Légende ou véritable histoire ?

2/ On sait que cet événement se déroule fin avril 1961 pendant le putsch des généraux en Algérie, et fut notamment (mais pas que) popularisé par la série « au service de la France ». Voici un extrait de l’épisode 6 de la saison 2.
J’ai donc mené ma petite enquête…

3/ Tout d’abord, il convient de mentionner qu’il n’existe pas de sources militaires relatant directement cet évènement. Il faut donc se rediriger vers des témoignages pour comprendre ce qu’il s’est passé.
Voici une liste d’ouvrages qui traitent de cet événement.

4/ Démarrons par la situation politique et militaire, qui elle, est bien connue et documentée. Trois essais nucléaires sont réalisés avant Gerboise verte dans la Sahara algérien en 1960 sur le site de Reggane.

5/ Gerboise bleue (voir thread) le 13 février, Gerboise blanche le 1er avril et Gerboise rouge le 27 décembre. Pour ces 3 essais, le conflit en Algérie n’a que peu d’impacts directs sur leur déroulement. Le site d’essai vit en vase clos.

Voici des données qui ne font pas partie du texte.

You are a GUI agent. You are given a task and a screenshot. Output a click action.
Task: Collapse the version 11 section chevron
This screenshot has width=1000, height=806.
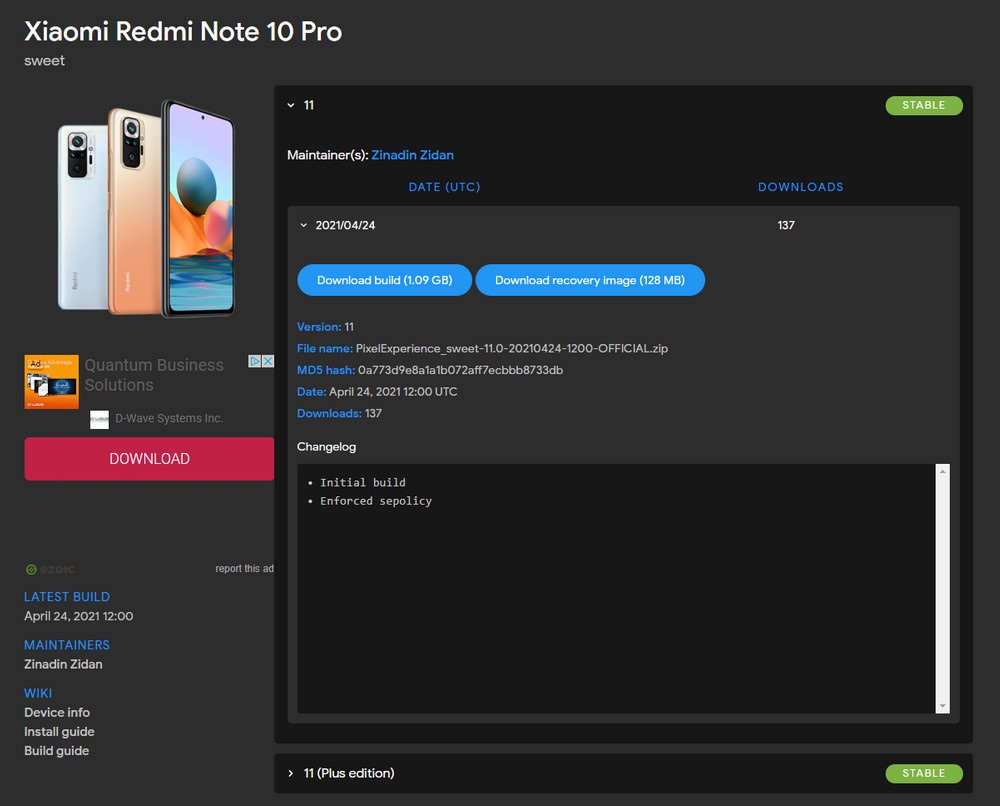[291, 105]
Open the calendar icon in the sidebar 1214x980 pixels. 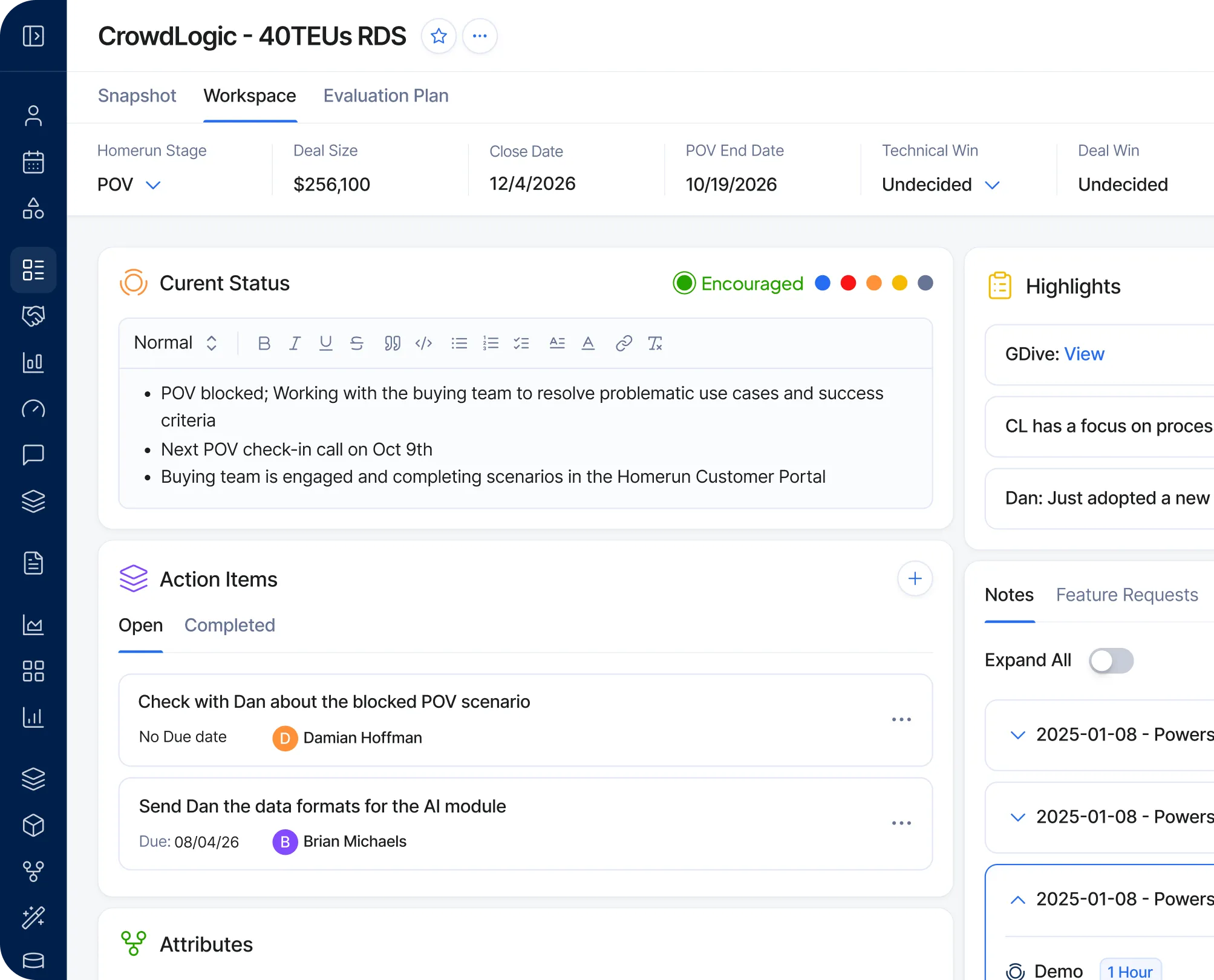[x=33, y=162]
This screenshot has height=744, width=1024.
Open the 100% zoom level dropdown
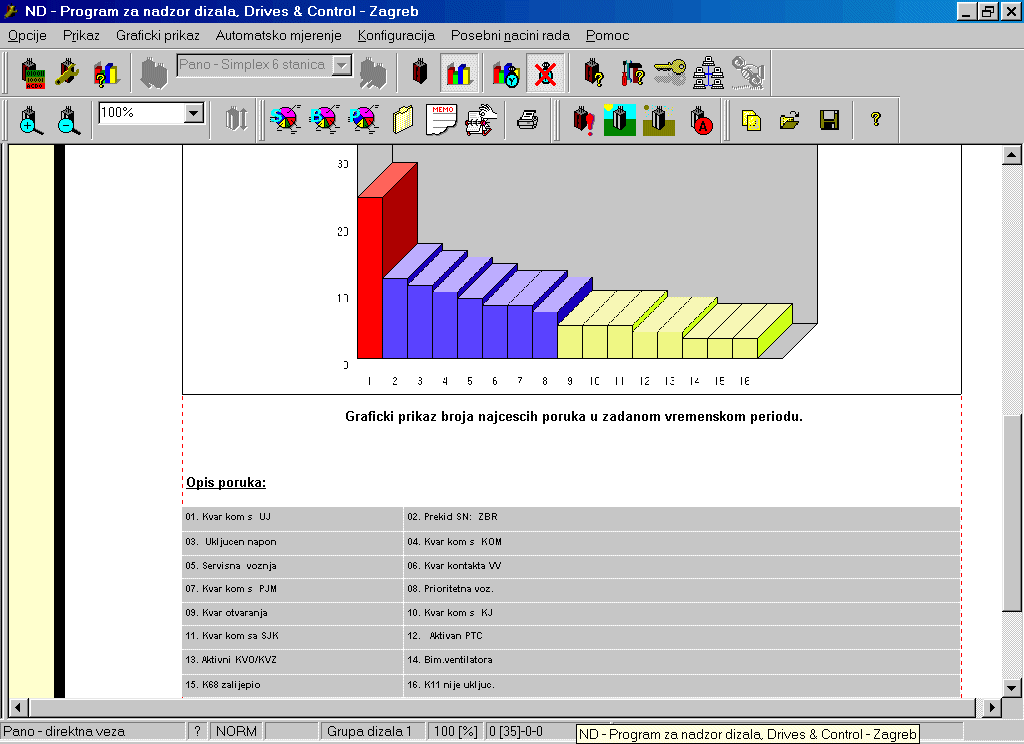(194, 114)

6/ A la suite de Gerboise rouge, un nouvel essai d’environ 10 kt, Gerboise verte est prévu pour le mois d’avril 1961 avec notamment des exercices militaires en « ambiance nucléaire » pour simuler des combats en territoire contaminé après une attaque nucléaire !

7/ La situation en Algérie est chaotique. De Gaulle se rend à Alger en décembre 1960 alors que des partisans de l’Algérie française livrent des batailles de rue contre la police (60 morts). De Gaulle écourte sa visite à Constantine en raison de menaces d’assassinat...

8/ Le 8 janvier 1961, les électeurs (en France et en Algérie) se prononcent à près de 75 % en faveur de l'autodétermination du peuple algérien. Il paraît inévitable que l’Algérie devienne indépendante après plus de 130 ans d’une colonisation qui s’achève par une guerre.

9/ Le gouvernement français et le gouvernement provisoire de la République algérienne (GPRA, photo) lié au Front de libération nationale (FLN) débutent les négociations. Pour de nombreux militaires et français présents en Algérie, il n’est pas question de quitter le pays !

10/ Pour des raisons liées à la préparation de l’engin, l’essai nucléaire Gerboise verte est finalement décalé au 1er mai. Mais, à Alger, fief des partisans de l’Algérie française, la tension est à son paroxysme. Il se prépare quelque chose…

11/ Le 11 avril 1961, De Gaulle déclare que l’Algérie n’appartiendra bientôt plus à la France. A Alger, d’anciens généraux (De G à D sur la photo : Jouhaud, Challe, Salan et Zeeler) et colonels français vont mettre au point un putsch militaire pour prendre le contrôle du pays.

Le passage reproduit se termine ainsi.